D&D General D&D without resource management

Voadam

Legend
Mostly I dislike daily resource management. It structurally shifts an emphasis to thinking about how many more combats you expect in a day, evaluating whether this is the climax fight, whether this is the only combat of the day, what the likelihood of an ambush at night is, etc. Fairly metagame considerations of adventure pacing and DMing style and adventure design, will the party stop when someone is out of dailies, etc.

I much prefer resource management that focuses on what power/ability do I use in this immediate situation.

4e essentials classes with a focus on at wills were great.

4e encounter powers were less resource management focused than 5e x/short rest. The structural incentives in encounter powers shift to use this every fight when you can instead of judge whether to save them up for emergencies or novaing.

3.5 had at will warlock casters.

3.5 had the Unearthed Arcana Recharge magic alternate casting system which shifted casters to considering which spell to use and the recharge opportunity costs versus the whole daily nova management consideration.

3.5 had the psionic focus mechanic and the psychic blade class for round to round management of powers instead of daily points management.

Skill roll based magic systems are out there as alternatives to daily slots in D&D. Some with risky consequences for failed rolls. Dungeon Crawl classics gives varying spell results depending on roll, including a lot of catastrophes.

I played in a 4e game where the houserule was you could trade in a top daily to make a lower level one an encounter, and an encounter could drop to a lower level at will encounter power. It worked great for our preferred game style.
 

log in or register to remove this ad

Nope, this guy's name was Sharkey. IT was our first game of Modern and prompted us to investigate the rules.
I wish I could say the same... I had run modern twice (once as like a cop show and once as urban fantasy shadows game) and he wanted to use it to run a cuthulu like night haunt game... and he made us roll for EVERYTHING... we couldn't go to the ATM take $5 out and hold on to it to try to have it on hand ALL money vanished if you missed your wealth check
 


Vaalingrade

Legend
Rules work best when:
1. The DM knows when to ignore them
2. The players trust the DM.
This was the DM not knowing the rule.

See, in Modern as your Wealth increases, you are supposed to auto-succeed for a certain level of item. Sharkey should never have asked me to roll in the first place. I shouldn't have had to roll to buy cars and houses smaller than a mansion.

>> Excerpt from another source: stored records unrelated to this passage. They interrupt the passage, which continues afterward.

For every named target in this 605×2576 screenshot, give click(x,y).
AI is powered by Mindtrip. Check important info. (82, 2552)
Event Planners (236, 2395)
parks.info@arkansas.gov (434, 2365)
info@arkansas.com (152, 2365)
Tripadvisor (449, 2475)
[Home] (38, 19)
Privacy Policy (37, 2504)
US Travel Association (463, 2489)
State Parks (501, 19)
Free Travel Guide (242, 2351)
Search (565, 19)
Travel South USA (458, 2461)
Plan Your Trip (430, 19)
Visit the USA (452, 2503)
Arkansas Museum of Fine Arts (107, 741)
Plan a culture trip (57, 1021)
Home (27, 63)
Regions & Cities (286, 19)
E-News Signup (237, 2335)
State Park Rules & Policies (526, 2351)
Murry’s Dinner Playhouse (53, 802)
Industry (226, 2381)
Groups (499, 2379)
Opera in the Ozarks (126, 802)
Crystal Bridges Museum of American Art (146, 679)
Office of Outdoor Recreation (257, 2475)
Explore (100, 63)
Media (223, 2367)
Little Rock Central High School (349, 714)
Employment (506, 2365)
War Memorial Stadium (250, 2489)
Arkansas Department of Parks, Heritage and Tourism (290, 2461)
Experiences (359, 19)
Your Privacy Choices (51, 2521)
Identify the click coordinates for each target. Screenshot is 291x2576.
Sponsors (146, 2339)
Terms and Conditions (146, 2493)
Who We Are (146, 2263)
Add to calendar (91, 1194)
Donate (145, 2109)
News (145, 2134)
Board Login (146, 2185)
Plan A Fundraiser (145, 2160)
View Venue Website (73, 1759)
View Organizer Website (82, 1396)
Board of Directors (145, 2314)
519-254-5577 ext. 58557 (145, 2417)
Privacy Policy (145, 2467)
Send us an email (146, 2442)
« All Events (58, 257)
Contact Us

Which to be fair, in hindsight make just giving a candy bar to a kid that just witnessed a gangland execution was the literal least I could have done...
 

On the hit points issue, something like Mutants and Masterminds with its Toughness/Damage save might be worth looking into.
Even M&M didn’t completely do away with health-as-resource. You still had wound levels, though each PC had only 4 and you could very easily lose more than 1 on a failed damage save vs a big attack. And on top of that, Hero Points are a major in-play resource to manage too, and are core to the cinematic aspects of the system.

There was and M&M2e supplement called Warriors and Warlocks which adapted the system to fantasy gaming, and un-superhero-ed it a bit. I don’t own it, but it might be worth looking up.
 

GSHamster

Adventurer
I am a little confused about what exactly people mean by resource management. Several people have given examples of what I would consider resource-management, only within an encounter, rather than over multiple encounters.

To me, no resource management means you can attempt to cast your highest-level spell every round, and success/failure is independent of previous rounds.
 

Vaalingrade

Legend
I am a little confused about what exactly people mean by resource management. Several people have given examples of what I would consider resource-management, only within an encounter, rather than over multiple encounters.

To me, no resource management means you can attempt to cast your highest-level spell every round, and success/failure is independent of previous rounds.
I think most people are considering daily resources and inventory resources in this discussion. Then insisting HP are somehow a resource.
 


reelo

Hero
I think most people are considering daily resources and inventory resources in this discussion. Then insisting HP are somehow a resource.
Because they are. Spell-slots ammunition, and per-day abilities are a ressource that you spend to deal damage, and hitpoints are a ressource that you spend to soak up damage. Going into a fight with one (or both) low is a bad idea. And deciding what is considered "too low" and what is a "still acceptable risk" is ressource management.
 

Voadam

Legend
Because they are. Spell-slots ammunition, and per-day abilities are a ressource that you spend to deal damage, and hitpoints are a ressource that you spend to soak up damage. Going into a fight with one (or both) low is a bad idea. And deciding what is considered "too low" and what is a "still acceptable risk" is ressource management.
Hit points are a resource you have that get taken away from you, you do not spend them. Going into combat you might get hit, you might not. At any point you might be ambushed and hit.

Healing is a resource you manage. You have choices with healing resources that you can manage.